What the task requires:
Render the listing below as a numbered list, leaving out any blank lines.

Data supplied:
======

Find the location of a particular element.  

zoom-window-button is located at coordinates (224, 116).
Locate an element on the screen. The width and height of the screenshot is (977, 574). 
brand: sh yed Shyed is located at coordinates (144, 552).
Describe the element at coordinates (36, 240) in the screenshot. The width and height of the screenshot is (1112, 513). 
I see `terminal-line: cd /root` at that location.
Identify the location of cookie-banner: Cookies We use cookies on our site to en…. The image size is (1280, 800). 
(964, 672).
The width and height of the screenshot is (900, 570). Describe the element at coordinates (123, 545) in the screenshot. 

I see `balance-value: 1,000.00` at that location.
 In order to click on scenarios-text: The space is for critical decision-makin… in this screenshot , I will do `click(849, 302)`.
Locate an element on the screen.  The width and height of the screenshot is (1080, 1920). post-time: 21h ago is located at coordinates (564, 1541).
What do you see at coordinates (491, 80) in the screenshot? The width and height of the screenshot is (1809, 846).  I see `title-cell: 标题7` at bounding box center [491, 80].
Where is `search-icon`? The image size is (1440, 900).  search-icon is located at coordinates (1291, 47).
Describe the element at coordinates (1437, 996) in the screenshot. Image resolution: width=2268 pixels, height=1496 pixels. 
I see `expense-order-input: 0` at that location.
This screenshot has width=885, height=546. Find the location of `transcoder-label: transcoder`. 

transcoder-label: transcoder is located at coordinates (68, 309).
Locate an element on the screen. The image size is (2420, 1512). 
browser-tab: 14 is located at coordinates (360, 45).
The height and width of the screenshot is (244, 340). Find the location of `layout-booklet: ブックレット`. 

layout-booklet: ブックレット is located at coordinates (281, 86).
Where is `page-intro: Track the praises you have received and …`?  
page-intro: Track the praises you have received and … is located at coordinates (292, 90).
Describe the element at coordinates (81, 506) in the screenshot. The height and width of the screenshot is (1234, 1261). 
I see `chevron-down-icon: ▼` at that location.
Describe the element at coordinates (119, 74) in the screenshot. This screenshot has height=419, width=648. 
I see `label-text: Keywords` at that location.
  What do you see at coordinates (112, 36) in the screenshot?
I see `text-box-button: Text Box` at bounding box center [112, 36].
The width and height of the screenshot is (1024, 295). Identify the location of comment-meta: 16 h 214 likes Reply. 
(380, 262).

======

Answer section:
1. Find the location of a particular element.  
2. zoom-window-button is located at coordinates (224, 116).
3. Locate an element on the screen. The width and height of the screenshot is (977, 574). 
4. brand: sh yed Shyed is located at coordinates (144, 552).
5. Describe the element at coordinates (36, 240) in the screenshot. The width and height of the screenshot is (1112, 513). 
6. I see `terminal-line: cd /root` at that location.
7. Identify the location of cookie-banner: Cookies We use cookies on our site to en…. The image size is (1280, 800). 
8. (964, 672).
9. The width and height of the screenshot is (900, 570). Describe the element at coordinates (123, 545) in the screenshot. 
10. I see `balance-value: 1,000.00` at that location.
11.  In order to click on scenarios-text: The space is for critical decision-makin… in this screenshot , I will do `click(849, 302)`.
12. Locate an element on the screen.  The width and height of the screenshot is (1080, 1920). post-time: 21h ago is located at coordinates (564, 1541).
13. What do you see at coordinates (491, 80) in the screenshot? The width and height of the screenshot is (1809, 846).  I see `title-cell: 标题7` at bounding box center [491, 80].
14. Where is `search-icon`? The image size is (1440, 900).  search-icon is located at coordinates (1291, 47).
15. Describe the element at coordinates (1437, 996) in the screenshot. Image resolution: width=2268 pixels, height=1496 pixels. 
16. I see `expense-order-input: 0` at that location.
17. This screenshot has width=885, height=546. Find the location of `transcoder-label: transcoder`. 
18. transcoder-label: transcoder is located at coordinates (68, 309).
19. Locate an element on the screen. The image size is (2420, 1512). 
20. browser-tab: 14 is located at coordinates (360, 45).
21. The height and width of the screenshot is (244, 340). Find the location of `layout-booklet: ブックレット`. 
22. layout-booklet: ブックレット is located at coordinates (281, 86).
23. Where is `page-intro: Track the praises you have received and …`?  
24. page-intro: Track the praises you have received and … is located at coordinates (292, 90).
25. Describe the element at coordinates (81, 506) in the screenshot. The height and width of the screenshot is (1234, 1261). 
26. I see `chevron-down-icon: ▼` at that location.
27. Describe the element at coordinates (119, 74) in the screenshot. This screenshot has height=419, width=648. 
28. I see `label-text: Keywords` at that location.
29.   What do you see at coordinates (112, 36) in the screenshot?
30. I see `text-box-button: Text Box` at bounding box center [112, 36].
31. The width and height of the screenshot is (1024, 295). Identify the location of comment-meta: 16 h 214 likes Reply. 
32. (380, 262).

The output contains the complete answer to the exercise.